Directions: Print the records below from the first line through the line containing "The image size is (1329, 835).", both included, word for word.

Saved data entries
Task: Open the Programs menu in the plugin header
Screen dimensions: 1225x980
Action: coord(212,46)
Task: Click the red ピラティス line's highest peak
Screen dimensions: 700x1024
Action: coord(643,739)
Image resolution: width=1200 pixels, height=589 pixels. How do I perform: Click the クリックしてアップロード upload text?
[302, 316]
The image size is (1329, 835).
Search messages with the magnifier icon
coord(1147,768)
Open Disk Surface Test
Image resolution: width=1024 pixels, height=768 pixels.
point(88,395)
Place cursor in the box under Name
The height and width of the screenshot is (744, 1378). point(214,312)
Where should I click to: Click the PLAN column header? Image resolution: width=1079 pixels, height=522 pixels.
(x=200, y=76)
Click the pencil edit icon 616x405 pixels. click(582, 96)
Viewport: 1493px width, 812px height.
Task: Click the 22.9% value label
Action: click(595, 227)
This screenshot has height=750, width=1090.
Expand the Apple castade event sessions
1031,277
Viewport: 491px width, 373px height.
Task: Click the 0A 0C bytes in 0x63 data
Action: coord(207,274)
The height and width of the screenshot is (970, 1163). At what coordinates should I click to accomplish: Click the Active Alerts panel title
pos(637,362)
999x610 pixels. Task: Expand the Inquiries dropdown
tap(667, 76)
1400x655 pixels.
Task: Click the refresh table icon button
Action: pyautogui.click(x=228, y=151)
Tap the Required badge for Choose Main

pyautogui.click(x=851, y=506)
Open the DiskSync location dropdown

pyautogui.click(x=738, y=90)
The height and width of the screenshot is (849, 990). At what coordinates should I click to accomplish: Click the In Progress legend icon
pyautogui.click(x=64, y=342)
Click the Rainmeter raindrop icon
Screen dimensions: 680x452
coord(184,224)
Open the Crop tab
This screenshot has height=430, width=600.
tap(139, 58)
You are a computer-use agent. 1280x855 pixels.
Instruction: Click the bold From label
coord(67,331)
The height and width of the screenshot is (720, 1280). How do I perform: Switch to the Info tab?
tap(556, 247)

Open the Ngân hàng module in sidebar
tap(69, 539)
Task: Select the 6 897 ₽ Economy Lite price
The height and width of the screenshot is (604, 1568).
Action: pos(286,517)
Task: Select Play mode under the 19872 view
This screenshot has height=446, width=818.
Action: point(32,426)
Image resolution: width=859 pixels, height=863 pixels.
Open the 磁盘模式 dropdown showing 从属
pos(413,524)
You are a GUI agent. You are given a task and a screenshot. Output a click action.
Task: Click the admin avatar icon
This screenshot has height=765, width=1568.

Response to the task:
Task: Open the Programs menu in the plugin header
Screen dimensions: 1225x980
Action: coord(212,46)
Task: Click the red ピラティス line's highest peak
Screen dimensions: 700x1024
Action: coord(643,739)
Image resolution: width=1200 pixels, height=589 pixels. How do I perform: Click the クリックしてアップロード upload text?
[302, 316]
The image size is (1329, 835).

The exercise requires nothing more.